Publié 19/08/2008 à 05:45 GMT+2

Chaque jour, nous vous proposons de revivre une grande page de l'histoire des Jeux Olympiques. Lundi, retour sur le plus grand scandale de l'histoire des JO. En 1988, à Séoul, Ben Johnson passe en trois jours du paradis à l'enfer. vainqueur du 100m, le Ca

Mardi 27 septembre 1988. 10h50. Aéroport de Kimpo. Ben Johnson, accompagné par sa mère, entre dans le hall principal. Une foule de photographes et de journalistes est tenue à distance par des barrières de sécurité montées à la hâte. Des gardes du corps et des policiers tentent maladroitement de masquer le visage du Canadien derrière un sac à dos ou un attaché-case. Illusoire. Il est matraqué par les flashs. Vêtu de noir, il semble porter le deuil de sa propre gloire. Son visage, hagard, ne trahit aucune émotion. Comme s'il ne mesurait pas l'impact du maelstrom qui est en train de l'emporter. Johnson n'a plus rien d'un athlète. C'est un criminel en passe d'être extradé. 15 minutes plus tard, le Vol KAL 02, à destination du Canada, via New York décolle. Rideau. Et pourtant...

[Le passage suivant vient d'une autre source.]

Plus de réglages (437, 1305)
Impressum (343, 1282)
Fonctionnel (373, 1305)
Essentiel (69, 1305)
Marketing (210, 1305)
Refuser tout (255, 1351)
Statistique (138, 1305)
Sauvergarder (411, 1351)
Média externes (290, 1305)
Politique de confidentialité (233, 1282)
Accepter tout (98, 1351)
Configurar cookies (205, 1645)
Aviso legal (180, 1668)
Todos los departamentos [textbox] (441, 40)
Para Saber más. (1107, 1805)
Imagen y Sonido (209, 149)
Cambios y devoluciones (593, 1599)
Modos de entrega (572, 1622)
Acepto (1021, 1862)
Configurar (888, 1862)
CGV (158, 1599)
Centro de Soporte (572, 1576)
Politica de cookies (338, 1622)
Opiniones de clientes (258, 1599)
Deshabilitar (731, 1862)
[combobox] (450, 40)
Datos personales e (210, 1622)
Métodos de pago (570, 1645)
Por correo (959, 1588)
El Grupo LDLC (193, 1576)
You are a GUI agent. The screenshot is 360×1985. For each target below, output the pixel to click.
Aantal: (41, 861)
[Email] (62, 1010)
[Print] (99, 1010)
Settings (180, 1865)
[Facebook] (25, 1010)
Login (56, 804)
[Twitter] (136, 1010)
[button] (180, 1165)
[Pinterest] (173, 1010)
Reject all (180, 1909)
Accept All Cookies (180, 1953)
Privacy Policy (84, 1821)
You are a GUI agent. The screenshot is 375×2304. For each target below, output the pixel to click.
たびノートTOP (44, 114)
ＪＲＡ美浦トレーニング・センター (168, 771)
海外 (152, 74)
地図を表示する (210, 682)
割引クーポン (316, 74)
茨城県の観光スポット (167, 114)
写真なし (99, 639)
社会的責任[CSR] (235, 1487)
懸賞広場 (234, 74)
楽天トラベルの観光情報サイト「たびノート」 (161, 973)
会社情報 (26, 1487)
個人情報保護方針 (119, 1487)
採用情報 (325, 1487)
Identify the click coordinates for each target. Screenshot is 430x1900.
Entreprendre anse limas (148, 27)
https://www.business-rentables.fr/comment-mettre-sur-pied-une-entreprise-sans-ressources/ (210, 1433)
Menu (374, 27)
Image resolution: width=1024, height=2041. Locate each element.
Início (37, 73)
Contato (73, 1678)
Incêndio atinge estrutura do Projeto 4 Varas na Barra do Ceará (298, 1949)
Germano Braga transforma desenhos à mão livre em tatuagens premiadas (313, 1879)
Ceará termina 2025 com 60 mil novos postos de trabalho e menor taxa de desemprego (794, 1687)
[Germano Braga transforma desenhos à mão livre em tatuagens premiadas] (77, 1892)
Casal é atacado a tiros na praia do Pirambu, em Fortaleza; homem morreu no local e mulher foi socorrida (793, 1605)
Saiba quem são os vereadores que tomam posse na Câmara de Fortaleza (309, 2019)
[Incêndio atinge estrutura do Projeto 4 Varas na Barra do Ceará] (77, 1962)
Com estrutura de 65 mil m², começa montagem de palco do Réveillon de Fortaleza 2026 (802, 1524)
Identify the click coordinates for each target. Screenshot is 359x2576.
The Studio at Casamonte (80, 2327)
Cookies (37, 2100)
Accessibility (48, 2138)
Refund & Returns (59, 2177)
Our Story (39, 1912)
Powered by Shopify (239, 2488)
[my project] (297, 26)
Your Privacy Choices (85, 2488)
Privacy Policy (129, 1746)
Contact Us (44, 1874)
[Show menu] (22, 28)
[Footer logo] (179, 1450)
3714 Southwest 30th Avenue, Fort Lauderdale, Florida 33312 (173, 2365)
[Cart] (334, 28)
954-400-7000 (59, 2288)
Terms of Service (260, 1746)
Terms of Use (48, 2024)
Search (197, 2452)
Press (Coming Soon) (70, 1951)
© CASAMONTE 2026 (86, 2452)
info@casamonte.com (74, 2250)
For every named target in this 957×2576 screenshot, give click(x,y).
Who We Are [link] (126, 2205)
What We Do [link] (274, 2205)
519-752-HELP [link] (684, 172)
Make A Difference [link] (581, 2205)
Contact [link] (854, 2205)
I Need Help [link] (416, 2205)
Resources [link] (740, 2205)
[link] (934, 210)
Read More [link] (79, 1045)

Pourtant, 68 heures avant cette incroyable sortie de scène, Johnson trônait au sommet de l'Olympe. La star incontestée des Jeux, c'était lui. Son duel avec Carl Lewis avait été le plus attendu de la quinzaine, et un des plus tendus de l'histoire sur la distance reine de l'athlétisme. D'autant que les deux hommes se détestent. Lorsqu'il arrive en Corée du Sud, le Canadien est champion du monde en titre depuis sa victoire à Rome l'année précédente. En Italie, il avait collé une première claque à Lewis, en s'emparant qui plus est du record du monde en 9"83. Mais l'année 88 a mal commencé pour Johnson. Une blessure tenace à la cuisse a perturbé sa préparation au coeur de l'hiver. Puis Lewis l'a battu deux fois en meeting au mois de juillet. Big Ben n'a pourtant rien perdu de sa morgue. "Quand je pense à Carl Lewis, ça me rappelle mon enfance à la Jamaïque. Ma mère me disait toujours: 'surtout, Benjamin, quand tu cours, ne te retourne pas, ne t'occupe pas de ce qu'il y a derrière toi. " Pour lui, c'est encore le temps des certitudes...
La détresse de King Carl
Le samedi 24 septembre, au coeur de l'après-midi, Séoul retient donc son souffle. Lewis est au couloir 3. Johnson au 6. Les autres, Linford Christie, Dennis Mitchell, Calvin Smith, ne sont là que pour le bronze. King Carl a retenu la leçon de Rome. Cette fois, il jaillit vite. Son temps de réaction (136/1000e) est presque équivalent à celui de son adversaire (132/1000e). Une simple illusion. Johnson est beaucoup, beaucoup trop rapide pour Lewis. Entre les 40 et les 60m, Johnson avance à la vitesse de 12 mètres par seconde. Sur cette seule portion, la bombe de Toronto a pris 9 centièmes. Aux 80 mètres, Lewis est à la rue. Il tente de relancer la machine et reprend quatre centièmes, mais le mal est fait. 13 centièmes, soit 1,50m, séparent les deux hommes sur la ligne d'arrivée. Johnson est seul au monde. Il relègue Lewis au rang de sprinter de second ordre. Par trois fois, pendant la course, le Californien a tourné la tête vers son rival. A chaque fois, son regard exprimait une immense détresse. Celle d'un champion prenant conscience de son impuissance. Un sentiment inconnu pour Lewis, qui n'avait pas été dominé à ce point à Rome un an plus tôt.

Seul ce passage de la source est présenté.